Scheuer has received numerous awards for his literary work.

== List of works ==
- Der Hahnenkönig. (Short stories) (1994) (Out of print)
- Ein Echo von allem. (Poems) Mainz : Hase & Koehler (1997) (Out of print)
- Der Steinesammler. (Novel) (1999; 2nd edn., 2010) Schöffling & Co.

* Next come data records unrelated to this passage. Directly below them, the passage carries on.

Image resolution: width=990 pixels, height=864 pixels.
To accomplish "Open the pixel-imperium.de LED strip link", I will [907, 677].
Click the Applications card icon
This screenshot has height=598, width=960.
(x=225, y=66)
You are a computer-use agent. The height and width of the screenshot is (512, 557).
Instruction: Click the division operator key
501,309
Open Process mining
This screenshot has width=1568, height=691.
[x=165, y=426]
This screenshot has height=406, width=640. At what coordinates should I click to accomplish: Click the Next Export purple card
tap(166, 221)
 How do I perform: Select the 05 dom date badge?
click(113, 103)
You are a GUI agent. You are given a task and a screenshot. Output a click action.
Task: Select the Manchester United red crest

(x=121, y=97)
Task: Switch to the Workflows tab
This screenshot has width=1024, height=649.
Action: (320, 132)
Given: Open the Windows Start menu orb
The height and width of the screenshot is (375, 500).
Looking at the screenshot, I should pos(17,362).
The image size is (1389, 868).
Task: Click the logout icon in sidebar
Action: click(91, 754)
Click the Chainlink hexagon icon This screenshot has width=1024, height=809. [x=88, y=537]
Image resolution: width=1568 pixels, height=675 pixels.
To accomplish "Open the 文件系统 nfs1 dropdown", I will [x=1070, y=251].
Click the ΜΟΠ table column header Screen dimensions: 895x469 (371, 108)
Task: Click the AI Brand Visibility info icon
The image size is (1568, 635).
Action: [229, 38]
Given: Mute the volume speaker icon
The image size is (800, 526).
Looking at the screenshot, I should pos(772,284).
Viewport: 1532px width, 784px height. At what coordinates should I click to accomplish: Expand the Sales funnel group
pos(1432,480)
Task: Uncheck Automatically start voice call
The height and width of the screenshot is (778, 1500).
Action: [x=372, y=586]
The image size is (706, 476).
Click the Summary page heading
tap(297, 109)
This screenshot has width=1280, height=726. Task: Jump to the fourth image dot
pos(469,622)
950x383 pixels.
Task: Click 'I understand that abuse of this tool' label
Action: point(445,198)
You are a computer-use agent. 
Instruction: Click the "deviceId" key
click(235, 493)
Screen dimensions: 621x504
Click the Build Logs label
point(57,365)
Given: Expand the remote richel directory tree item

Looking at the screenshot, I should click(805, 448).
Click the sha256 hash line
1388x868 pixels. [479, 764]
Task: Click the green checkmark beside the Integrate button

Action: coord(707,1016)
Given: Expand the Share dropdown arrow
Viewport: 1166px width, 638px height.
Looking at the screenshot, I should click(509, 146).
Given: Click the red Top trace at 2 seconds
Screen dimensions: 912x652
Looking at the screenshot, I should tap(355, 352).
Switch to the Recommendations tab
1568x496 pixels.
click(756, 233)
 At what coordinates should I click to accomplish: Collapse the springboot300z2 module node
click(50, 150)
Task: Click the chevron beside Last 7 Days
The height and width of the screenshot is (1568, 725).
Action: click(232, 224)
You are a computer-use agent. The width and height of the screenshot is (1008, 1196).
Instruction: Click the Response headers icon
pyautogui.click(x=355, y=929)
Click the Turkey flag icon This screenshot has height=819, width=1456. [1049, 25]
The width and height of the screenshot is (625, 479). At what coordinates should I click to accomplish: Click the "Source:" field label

Frankfurt am Main ISBN 978-3-89561-300-5
- Flußabwärts. (Novel) (2002) C. H. Beck, München ISBN 978-3-406-49312-6
- Kall, Eifel. (Short stories) (2005) C. H. Beck, München ISBN 978-3-406-53554-3
- Überm Rauschen. (Novel) (2009) C. H. Beck, München ISBN 978-3-406-61041-7
- Bis ich dies alles liebte. (Poems) (2011) C. H. Beck, München ISBN 978-3-406-62172-7
- Peehs Liebe. (Novel) (2012) C. H. Beck, München ISBN 978-3-406-63949-4
- Die Sprache der Vögel. (Novel) (2015) C. H. Beck, München ISBN 978-3-406-67745-8 Translated as The Language of Birds. (2017) The University of Chicago Press for Haus Publishing, 2017. ISBN 978-1-910376-63-8
- Am Grund des Universums. (Novel) (2017) C. H. Beck, München ISBN 978-3-406-71179-4
- Winterbienen. (Novel) (2019) C. H. Beck, München ISBN 978-3-406-73963-7
- Mutabor. (Novel) (2022) C. H. Beck, München ISBN 978-3-406-78152-0

== Awards ==
- 2003: Martha-Saalfeld-Förderpreis
- 2004: Literary Prize of the Kunststiftung NRW
- 2006: 3sat-Prize at the Festival of German-Language Literature
- 2006: Georg-K.-Glaser Prize
- 2009: Shortlisted for the German Book Prize for Überm Rauschen
- 2010: Düsseldorfer Literaturpreis
- 2010: Rheinischer Literaturpreis Siegburg for Überm Rauschen
- 2015: Shortlisted for the Leipzig Book Fair Prize for Die Sprache der Vögel
- 2019: Wilhelm Raabe Literature Prize for Winterbienen

== Literature ==
- Theo Breuer: Winterbienen im Urftland. Empfundene/erfundene Welten in Norbert Scheuers Gedichten und Geschichten, Pop Verlag, Ludwigsburg 2019.